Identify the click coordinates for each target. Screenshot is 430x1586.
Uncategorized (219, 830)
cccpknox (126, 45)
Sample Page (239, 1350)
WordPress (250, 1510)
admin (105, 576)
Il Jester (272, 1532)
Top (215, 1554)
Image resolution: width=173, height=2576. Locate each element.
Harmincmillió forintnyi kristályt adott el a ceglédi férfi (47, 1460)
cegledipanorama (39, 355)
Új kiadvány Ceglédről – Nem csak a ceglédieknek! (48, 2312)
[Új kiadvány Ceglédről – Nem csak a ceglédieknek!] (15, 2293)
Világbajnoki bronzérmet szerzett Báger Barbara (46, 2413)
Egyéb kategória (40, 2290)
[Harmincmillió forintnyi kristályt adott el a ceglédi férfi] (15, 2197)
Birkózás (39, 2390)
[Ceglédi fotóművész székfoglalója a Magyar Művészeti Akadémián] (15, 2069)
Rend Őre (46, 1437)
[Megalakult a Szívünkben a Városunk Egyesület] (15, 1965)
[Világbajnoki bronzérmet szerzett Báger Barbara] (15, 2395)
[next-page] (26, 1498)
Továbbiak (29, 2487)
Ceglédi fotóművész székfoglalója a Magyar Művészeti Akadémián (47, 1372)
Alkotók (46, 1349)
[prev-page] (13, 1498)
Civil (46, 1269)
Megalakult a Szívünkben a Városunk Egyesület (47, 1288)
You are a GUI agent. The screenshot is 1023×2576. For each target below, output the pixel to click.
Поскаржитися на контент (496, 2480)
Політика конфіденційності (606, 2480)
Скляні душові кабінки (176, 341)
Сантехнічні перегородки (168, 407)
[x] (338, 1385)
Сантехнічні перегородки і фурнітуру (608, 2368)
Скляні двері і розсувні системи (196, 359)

+++++

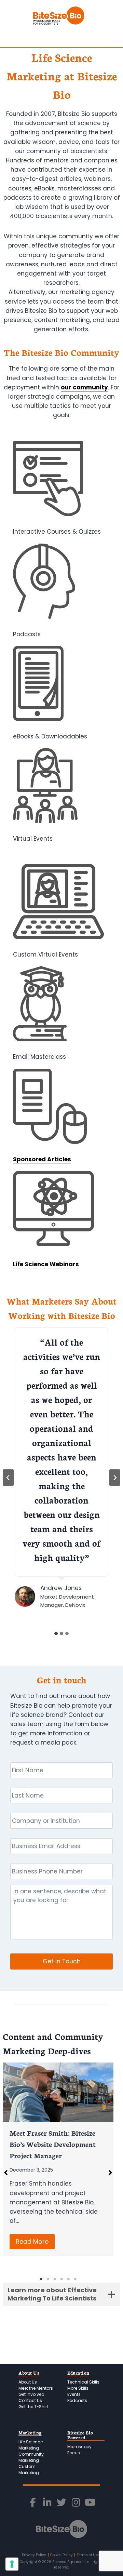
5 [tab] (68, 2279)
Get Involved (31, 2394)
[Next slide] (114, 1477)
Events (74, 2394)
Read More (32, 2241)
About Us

+++++

## The problem:
Looking at the records, how many of the lines contain the string "csak"? Only the number should be given.

## Exercise result:
2